TASK ->
Write out every entry exactly as given, but omit the pictures.

BEGIN RECORD EXTRACTS

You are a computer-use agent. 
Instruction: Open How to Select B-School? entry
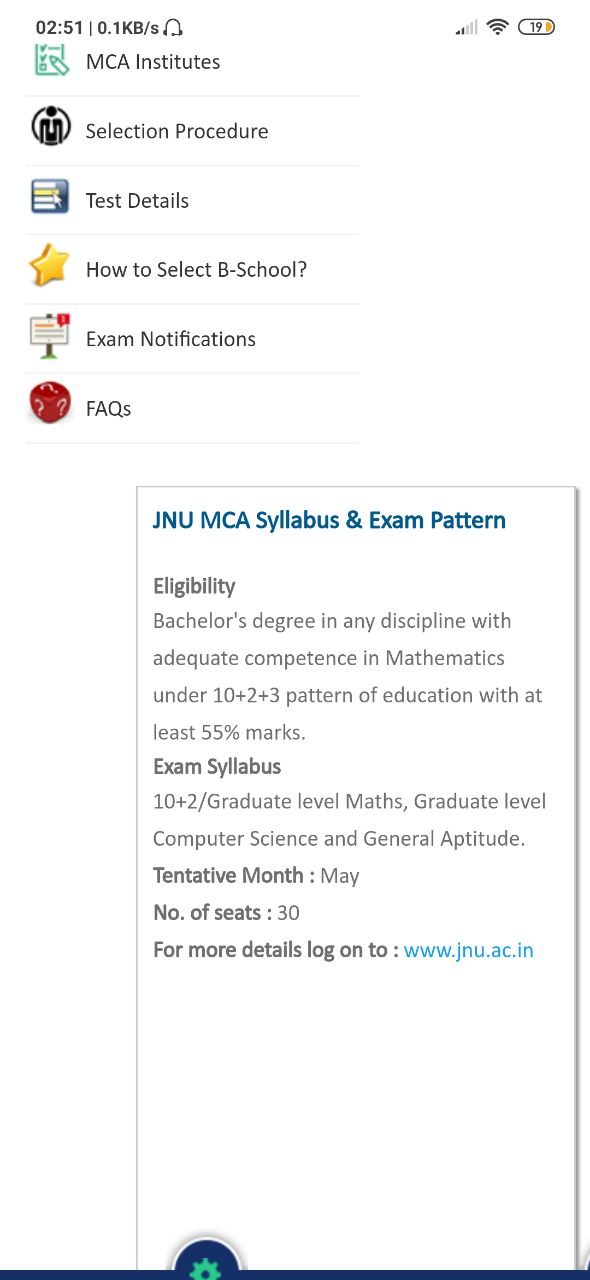coord(193,270)
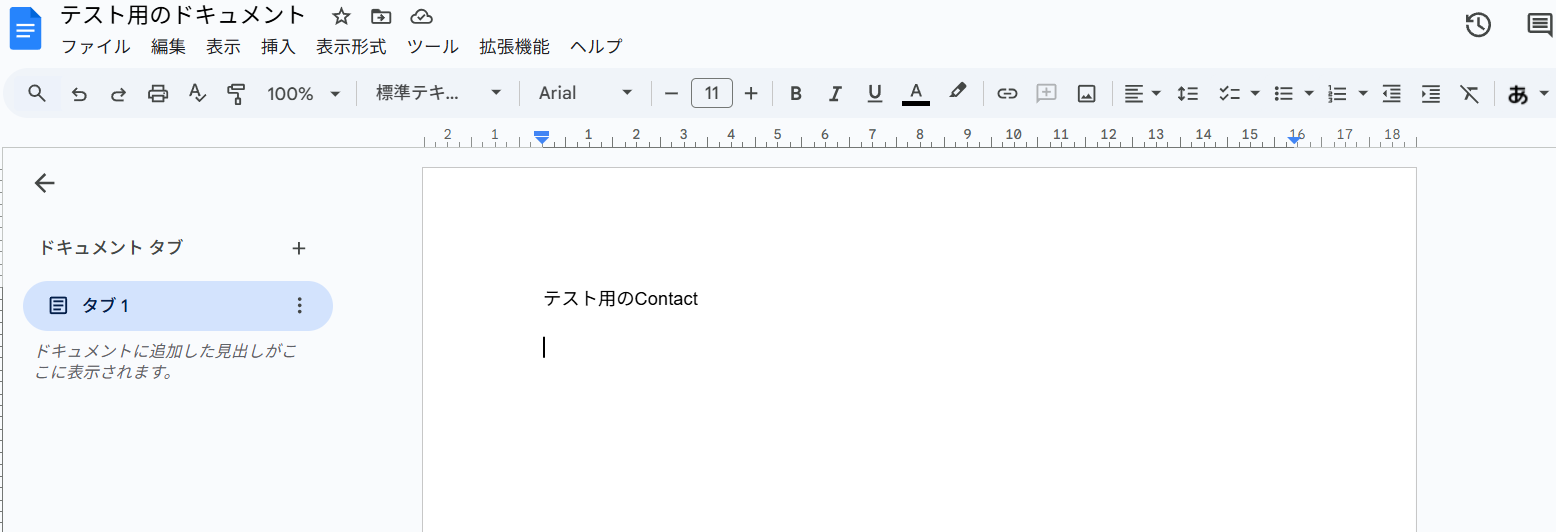Add new tab with plus button
This screenshot has width=1556, height=532.
click(298, 248)
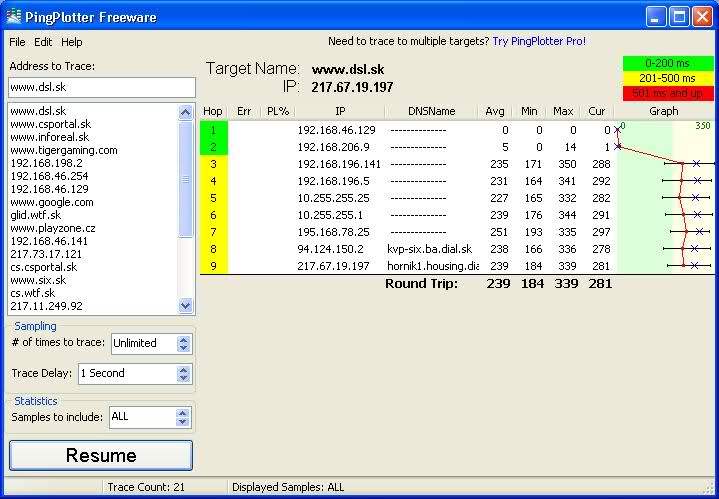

END RECORD EXTRACTS

YOUR SOLUTION ->
You are a computer-use agent. 
Instruction: Open How to Select B-School? entry
coord(193,270)
Add new tab with plus button
This screenshot has width=1556, height=532.
click(298, 248)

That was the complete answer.